L'arrivée de Godefroi de Bouillon sur la frontière byzantine posait pour l'empereur Alexis Comnène le problème de la Croisade. Dès ce moment l'habile basileus avait arrêté sa politique, qui ne cessera pas d'être celle de la cour de Constantinople pendant un siècle. Ne discutant pas le fait de la Croisade, la protégeant au contraire, il cherchera à la canaliser et à l'utiliser à ses fins, à la servir pour s'en servir. Tout d'abord il exigera d'elle qu'elle s'abstienne des actes de brigandage qui ont déshonoré le passage de Pierre l'Ermite, de Volkmar, de Gottschalk et d'Emich von Leisingen. Moyennant cette promesse, il s'engagera à assurer jusqu'à la frontière Seljukide le ravitaillement des Croisés. Godefroi de Bouillon reçut entre Belgrade et Nish la visite d'envoyés byzantins qui conclurent en ce sens une entente ave lui.
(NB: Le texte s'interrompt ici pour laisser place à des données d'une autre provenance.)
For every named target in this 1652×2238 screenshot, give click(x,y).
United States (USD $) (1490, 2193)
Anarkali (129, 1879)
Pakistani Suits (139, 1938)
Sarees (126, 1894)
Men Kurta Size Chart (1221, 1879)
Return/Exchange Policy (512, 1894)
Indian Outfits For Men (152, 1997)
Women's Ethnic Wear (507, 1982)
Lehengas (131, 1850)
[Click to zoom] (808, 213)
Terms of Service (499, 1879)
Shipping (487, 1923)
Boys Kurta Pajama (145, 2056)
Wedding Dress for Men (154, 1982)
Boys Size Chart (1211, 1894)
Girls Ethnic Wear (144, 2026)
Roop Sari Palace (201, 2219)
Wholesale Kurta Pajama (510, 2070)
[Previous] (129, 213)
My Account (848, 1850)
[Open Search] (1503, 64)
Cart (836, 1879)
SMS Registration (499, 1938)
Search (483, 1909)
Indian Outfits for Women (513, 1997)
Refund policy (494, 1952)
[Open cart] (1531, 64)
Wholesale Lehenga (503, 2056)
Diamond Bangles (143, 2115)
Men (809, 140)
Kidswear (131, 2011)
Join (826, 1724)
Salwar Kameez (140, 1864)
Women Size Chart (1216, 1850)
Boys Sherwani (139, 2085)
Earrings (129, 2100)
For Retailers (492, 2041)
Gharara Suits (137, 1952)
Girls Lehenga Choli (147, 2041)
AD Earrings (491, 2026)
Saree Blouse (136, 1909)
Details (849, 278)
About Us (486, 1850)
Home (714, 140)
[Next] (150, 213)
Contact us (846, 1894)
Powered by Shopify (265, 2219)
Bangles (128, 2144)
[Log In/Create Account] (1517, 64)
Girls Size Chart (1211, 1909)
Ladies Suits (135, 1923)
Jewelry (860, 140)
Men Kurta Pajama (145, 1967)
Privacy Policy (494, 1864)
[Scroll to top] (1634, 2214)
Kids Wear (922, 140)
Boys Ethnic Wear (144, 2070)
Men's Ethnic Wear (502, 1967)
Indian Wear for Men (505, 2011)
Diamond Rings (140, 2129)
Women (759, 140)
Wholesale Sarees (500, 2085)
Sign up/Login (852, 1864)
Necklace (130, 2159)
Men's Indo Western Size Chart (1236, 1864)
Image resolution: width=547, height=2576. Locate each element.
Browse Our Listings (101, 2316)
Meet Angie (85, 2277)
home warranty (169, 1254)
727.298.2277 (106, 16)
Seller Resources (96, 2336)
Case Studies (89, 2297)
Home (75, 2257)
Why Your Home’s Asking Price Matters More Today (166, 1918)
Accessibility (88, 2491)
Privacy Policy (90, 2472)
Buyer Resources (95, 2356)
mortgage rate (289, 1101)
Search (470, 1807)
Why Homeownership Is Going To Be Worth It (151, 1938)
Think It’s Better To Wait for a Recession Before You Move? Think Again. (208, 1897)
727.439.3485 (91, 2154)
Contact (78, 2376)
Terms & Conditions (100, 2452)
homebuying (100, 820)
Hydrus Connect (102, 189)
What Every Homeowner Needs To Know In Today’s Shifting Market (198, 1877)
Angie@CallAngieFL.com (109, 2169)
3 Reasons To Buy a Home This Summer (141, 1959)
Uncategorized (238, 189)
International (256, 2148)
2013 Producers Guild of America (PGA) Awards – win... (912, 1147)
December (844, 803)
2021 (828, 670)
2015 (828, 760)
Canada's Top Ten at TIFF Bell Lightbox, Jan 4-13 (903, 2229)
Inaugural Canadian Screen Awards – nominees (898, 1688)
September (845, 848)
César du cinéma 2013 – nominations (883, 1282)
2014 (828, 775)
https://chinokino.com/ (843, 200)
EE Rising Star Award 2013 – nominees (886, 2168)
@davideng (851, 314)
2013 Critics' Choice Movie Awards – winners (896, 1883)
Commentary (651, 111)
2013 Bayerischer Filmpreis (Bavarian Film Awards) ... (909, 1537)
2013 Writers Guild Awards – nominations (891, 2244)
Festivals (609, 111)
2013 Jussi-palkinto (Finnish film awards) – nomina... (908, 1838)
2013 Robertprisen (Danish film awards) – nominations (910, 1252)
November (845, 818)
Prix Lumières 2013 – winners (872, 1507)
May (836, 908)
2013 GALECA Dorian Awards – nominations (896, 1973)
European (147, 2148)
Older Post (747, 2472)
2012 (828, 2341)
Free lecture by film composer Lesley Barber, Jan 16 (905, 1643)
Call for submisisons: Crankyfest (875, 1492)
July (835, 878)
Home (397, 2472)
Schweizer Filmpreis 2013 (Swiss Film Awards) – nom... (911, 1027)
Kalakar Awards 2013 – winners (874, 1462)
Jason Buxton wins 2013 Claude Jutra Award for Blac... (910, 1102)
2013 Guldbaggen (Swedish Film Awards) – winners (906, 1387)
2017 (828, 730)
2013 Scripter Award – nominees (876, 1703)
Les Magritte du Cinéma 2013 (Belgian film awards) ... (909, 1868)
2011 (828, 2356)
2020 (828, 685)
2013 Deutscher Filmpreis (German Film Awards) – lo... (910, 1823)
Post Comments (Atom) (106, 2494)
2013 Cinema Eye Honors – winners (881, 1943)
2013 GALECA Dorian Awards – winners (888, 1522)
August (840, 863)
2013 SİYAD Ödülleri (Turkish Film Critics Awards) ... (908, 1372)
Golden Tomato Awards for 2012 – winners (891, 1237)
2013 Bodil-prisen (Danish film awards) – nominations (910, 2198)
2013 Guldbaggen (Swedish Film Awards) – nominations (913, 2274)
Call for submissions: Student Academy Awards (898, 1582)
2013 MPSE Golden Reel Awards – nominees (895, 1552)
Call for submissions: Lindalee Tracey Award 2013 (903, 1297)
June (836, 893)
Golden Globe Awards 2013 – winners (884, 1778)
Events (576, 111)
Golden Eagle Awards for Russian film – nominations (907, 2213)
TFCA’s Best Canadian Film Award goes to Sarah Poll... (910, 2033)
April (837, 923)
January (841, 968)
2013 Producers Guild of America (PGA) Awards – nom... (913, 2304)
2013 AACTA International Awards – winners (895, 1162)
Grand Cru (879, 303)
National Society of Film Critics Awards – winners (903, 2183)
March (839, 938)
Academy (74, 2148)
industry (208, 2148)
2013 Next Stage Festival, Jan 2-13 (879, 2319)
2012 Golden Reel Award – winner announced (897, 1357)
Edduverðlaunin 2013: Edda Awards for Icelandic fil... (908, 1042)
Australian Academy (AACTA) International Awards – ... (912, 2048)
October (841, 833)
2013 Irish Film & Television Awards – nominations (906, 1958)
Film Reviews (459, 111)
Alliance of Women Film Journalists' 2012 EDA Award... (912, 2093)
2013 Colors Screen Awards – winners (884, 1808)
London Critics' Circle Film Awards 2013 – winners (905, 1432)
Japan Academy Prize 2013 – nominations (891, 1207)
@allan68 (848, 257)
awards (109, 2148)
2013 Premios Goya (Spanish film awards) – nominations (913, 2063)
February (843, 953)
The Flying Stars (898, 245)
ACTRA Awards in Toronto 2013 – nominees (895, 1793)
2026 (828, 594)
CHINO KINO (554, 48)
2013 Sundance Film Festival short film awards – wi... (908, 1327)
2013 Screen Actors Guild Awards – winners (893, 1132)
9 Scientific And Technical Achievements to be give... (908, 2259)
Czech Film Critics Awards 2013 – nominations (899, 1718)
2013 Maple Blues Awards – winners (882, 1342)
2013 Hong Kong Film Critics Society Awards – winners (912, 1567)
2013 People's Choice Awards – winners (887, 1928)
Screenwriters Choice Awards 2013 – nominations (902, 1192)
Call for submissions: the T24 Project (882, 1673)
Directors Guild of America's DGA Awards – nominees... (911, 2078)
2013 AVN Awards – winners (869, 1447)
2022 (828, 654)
Par Philippopoli et Andrinople, le duc de Basse-Lotharingie et son armée descendirent donc sans encombre jusqu'à la mer de Marmara sur les bords de laquelle ils firent halte à Selymbria (Selivri), vers le 12 décembre 1096. Là l'armée lotharingienne, jusque-là si disciplinée, semble avoir échappé au contrôle de son chef elle pilla Selymbria. Albert d'Aix voit ici un acte de représailles contre le fait que le basileus aurait alors retenu dans une demi-captivité un des chefs de la Croisade française, Hugues de Vermandois, frère du roi de France Philippe 1er. Chalandon, confrontant Anne Comnène et Albert d'Aix, a établi que le comte de Vermandois n'était nullement prisonnier et qu'il faut voir dans les désordres de Selymbria de simples excès de la soldatesque.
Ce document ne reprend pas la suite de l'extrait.